But it does not follow
that opposition to capital punishment arises from
sympathy for people who commit deliberate murder.
Far from it. Deliberate murderers are contemptible
scum, who kill not only their victims but a part
of each member of their victims' families. They
rob their victims of their futures, their relationships,
their possibilities, throwing away whole worlds
of existence in the split-second it takes to fire
a gun or detonate a bomb. And they condemn the
victims' families to a life sentence of consequences,
staining their lives with a brutal mark they can
never forget, even if they somehow come to assimilate
the scarcely comprehensible truth that they have
undergone a gratuitous, violent, horrifying loss
of someone they loved and whose life was integral
to their own. No accumulation of years effaces
such a thing, and absolutely nothing excuses it.
In light of this, you would
think that relatives of murder victims would be
the first to cry revenge, and wish to see murderers
put down like vermin and thrown into a hole. The
thought of mass killers, bombers, murderers of
children, makes the gorge rise in the throat,
inviting revulsion and contempt. But even from
this point of view, capital punishment is not
the answer. There are many reasons why, but one
is paramount. It has nothing to do with respect
for the murderer, or his rights, or the supposed
sanctity of his dangerous life. Rather, it has
everything to do with respect for ourselves, and
the kind of society we should strive to have.

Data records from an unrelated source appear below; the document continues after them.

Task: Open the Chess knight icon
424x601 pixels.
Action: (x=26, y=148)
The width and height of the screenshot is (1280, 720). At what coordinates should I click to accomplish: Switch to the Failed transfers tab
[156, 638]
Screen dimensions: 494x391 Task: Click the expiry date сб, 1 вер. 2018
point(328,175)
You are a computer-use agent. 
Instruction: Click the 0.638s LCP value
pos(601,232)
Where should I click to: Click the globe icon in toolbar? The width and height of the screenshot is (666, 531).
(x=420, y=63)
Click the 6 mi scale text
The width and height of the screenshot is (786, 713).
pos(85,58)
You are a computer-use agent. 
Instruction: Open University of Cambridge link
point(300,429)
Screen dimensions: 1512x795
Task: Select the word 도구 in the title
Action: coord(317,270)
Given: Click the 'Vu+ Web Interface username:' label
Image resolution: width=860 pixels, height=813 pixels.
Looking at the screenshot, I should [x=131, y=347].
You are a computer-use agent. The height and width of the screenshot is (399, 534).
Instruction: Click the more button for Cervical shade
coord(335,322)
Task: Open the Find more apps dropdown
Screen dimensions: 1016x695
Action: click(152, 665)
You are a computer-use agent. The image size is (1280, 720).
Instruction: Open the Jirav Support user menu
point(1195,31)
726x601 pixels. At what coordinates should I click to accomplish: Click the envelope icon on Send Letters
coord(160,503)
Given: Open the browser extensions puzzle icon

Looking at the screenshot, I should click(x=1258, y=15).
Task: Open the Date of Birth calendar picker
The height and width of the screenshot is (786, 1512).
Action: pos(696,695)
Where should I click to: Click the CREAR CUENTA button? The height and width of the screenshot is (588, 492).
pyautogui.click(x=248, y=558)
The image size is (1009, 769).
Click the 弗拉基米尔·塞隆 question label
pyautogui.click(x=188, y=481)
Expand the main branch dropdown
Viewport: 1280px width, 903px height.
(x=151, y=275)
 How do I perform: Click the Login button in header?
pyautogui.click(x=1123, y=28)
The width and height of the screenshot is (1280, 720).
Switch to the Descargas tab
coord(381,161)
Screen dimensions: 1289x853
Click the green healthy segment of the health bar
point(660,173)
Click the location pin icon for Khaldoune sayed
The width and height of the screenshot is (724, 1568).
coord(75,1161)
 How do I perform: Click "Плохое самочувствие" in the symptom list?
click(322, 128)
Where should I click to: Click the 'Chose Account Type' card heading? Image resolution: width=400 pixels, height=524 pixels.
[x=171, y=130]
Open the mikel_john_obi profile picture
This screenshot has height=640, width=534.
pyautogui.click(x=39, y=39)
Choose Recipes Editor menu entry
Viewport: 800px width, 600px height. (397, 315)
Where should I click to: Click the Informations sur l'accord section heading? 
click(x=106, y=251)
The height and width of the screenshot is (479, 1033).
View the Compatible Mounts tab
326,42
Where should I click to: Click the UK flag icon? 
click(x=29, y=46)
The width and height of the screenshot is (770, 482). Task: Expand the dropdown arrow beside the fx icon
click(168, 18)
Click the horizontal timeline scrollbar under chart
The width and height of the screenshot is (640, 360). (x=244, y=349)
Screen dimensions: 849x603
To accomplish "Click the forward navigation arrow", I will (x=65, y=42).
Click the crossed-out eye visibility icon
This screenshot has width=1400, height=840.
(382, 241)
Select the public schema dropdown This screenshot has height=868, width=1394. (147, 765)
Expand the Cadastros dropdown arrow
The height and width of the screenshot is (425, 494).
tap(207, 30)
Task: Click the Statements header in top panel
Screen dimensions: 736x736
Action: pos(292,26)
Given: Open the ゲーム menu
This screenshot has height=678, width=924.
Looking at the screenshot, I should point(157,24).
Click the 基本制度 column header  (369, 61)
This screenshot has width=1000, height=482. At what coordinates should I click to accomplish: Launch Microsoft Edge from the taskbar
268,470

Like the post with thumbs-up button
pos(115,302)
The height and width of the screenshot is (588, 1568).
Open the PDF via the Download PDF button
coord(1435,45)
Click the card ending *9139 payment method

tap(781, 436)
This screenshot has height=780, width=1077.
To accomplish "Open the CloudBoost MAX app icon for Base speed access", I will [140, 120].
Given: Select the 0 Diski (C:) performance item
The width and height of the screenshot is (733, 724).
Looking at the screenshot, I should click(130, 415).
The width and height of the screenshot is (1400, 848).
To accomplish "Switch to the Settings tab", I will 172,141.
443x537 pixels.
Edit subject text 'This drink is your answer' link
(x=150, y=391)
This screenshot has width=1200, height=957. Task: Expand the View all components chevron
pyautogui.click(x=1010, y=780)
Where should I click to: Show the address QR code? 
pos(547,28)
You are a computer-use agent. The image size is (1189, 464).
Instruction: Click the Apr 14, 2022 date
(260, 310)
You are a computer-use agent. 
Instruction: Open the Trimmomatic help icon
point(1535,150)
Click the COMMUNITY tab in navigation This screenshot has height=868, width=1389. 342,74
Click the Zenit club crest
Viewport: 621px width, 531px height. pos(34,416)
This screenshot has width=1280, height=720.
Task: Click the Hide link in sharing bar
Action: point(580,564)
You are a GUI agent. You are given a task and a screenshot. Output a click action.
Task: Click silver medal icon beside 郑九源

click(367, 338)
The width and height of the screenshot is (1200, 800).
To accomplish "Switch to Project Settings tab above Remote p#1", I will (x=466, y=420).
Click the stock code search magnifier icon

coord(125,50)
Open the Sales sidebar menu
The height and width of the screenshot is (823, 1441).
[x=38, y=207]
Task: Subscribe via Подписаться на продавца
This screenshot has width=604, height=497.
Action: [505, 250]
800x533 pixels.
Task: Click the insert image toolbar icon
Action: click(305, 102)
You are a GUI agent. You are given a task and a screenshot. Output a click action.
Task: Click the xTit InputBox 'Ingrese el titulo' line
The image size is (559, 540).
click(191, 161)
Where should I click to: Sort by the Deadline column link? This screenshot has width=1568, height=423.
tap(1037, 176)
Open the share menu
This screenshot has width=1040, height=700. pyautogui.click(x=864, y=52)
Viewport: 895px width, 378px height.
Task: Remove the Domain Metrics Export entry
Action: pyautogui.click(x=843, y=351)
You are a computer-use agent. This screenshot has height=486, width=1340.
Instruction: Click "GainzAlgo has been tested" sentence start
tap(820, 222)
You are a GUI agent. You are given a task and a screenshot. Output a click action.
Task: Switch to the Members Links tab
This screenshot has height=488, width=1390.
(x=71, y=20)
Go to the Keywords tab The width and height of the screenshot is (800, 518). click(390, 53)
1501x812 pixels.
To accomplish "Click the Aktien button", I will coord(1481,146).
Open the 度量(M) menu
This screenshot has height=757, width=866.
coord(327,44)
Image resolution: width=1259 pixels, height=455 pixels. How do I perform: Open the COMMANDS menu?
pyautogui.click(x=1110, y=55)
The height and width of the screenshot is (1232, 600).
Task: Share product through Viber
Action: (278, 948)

The point is simple: we should refuse to lower
ourselves to a level anywhere near the murderer's
own.
If the argument for capital
punishment is the Biblical one of an eye for an
eye, then execution is no revenge. If a murderer
lives as long as his victim's family, and suffers
from life imprisonment in some way analogous to
their lifelong sentence of loss, then a millionth
part of revenge is served. But to kill a murderer
not only pushes us in his moral direction, it
merely shortens his suffering. When he is the
calculating murderer of dozens or hundreds
a bomber of crowded buildings or airplanes
releasing him from prison by death cannot compensate
a billionth part for what he has done. Even for
the vengeful, therefore, execution is no satisfaction,
and yet stains us in perpetrating it.
The capital punishment debate
is complex because so many other considerations
impinge. Why keep a murderer alive at society's
expense? ask its supporters. What about rehabilitation
and possible miscarriages of justice? respond
opponents. How can some simultaneously be pro-execution
and anti-abortion, others the reverse? Are there
any differences between abortion, killing in war,
and judicial executions? The claim above says
that whatever answers we give these questions,
none defend capital punishment.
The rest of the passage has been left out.